Il centrodestra lavora per salire alla guida di Palazzo Civico. Sarebbe la prima volta dalla nascita della Repubblica: sinora a Torino si sono succedute Giunte di sinistra (Roveda, Coggiola, Negarville), di centro (Peyron, Jona, Anselmetti), di centrosinistra (Grosso, Guglielminetti, Porcellana, Picco), di nuovo di sinistra (Novelli), quindi variamente di centrosinistra, da Cardetti sino all’esperienza neo-ulivista con Castellani, Chiamparino e Fassino; infine i Pentastellati dell’Appendino; mai la destra al governo del capoluogo.

Damilano attribuisce al centrosinistra e ai grillini il declino post-industriale della metropoli subalpina e tra le sue sette liste di sostegno ha inserito «Il Popolo della Famiglia», anche per sottolineare le contraddizioni dei Democratici sui temi etici (dal Ddl Zan sull’omotransfobia al referendum radicale sull’eutanasia, che in Consiglio Regionale è stato appoggiato dal gruppo Dem, con il dissenso della componente di area cattolica).

La campagna elettorale, che parte ora perché prima c’è stata la faticosa presentazione delle liste (30 per il Consiglio comunale, 13 nominativi per il Sindaco), manca di un quadro preciso di riferimento sul tema centrale: il futuro del Gruppo Fiat dopo la fusione con Stellantis; sinora, per i lavoratori, è continuato il declino dell’occupazione nel complesso produttivo Mirafiori-Grugliasco, mentre è stato messo in vendita anche un simbolo storico come la Palazzina del Lingotto, sede dell’Avvocato Agnelli e di Sergio Marchionne. Il Governo, che ha preso in mano il dossier Torino con il ministro Giorgetti, sinora non ha svelato le sue carte, salvo un fugace incontro tra il ministro e il presidente della Regione Cirio, all’ombra del Santuario di Oropa; probabilmente si attende il dopo-voto. Restano quindi in piedi per le forze politiche tutte le domande essenziali: come tutelare Torino dallo strapotere dei francesi, quale ruolo chiedere alla Famiglia Agnelli-Elkann (primo azionista del gruppo), come valutare il peso dell’automotive nel futuro della metropoli.

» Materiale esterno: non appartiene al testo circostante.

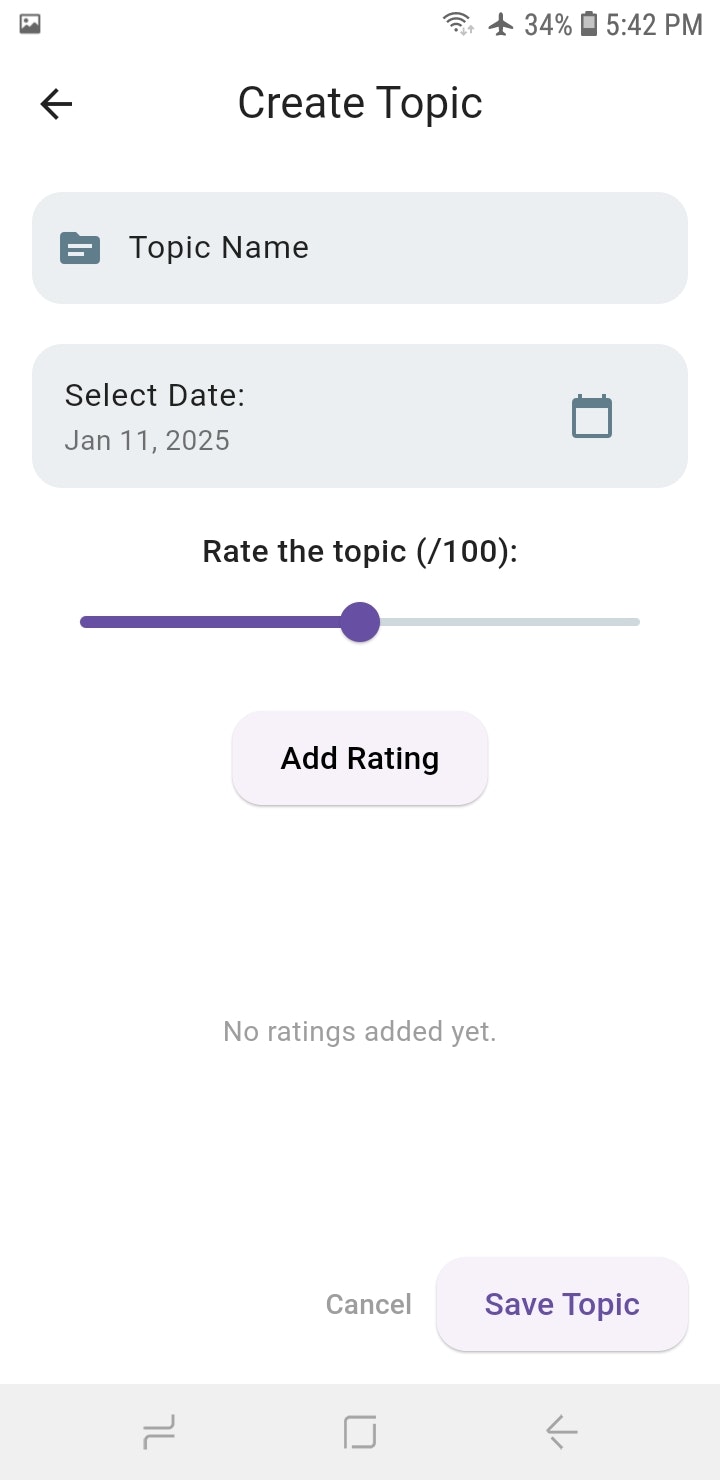The image size is (720, 1480).
Task: Tap the airplane mode status icon
Action: tap(501, 25)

Il voto vede Torino distante da Roma, senza il mantello protettivo (amato e odiato) di «mamma Fiat», con una proliferazione delle liste per Palazzo Civico che è segno tangibile della «coriandolizzazione» politica, sociale, culturale della metropoli. Anche per questo i politologi, con i sondaggisti, prevedono il ballottaggio; con una eccezione di rilievo: se a Roma dovessero precipitare i rapporti tra il premier Draghi e la Lega su due temi delicatissimi come l’accoglienza dei migranti e la politica delle vaccinazioni, la consultazione uscirebbe dalle mura di Augusta Taurinorum per divenire politica, come a Roma e Milano. Una scelta per il Sindaco con due occhi su Palazzo Chigi e sul Quirinale. In questo caso gli indecisi e gli astensionisti diverrebbero determinanti.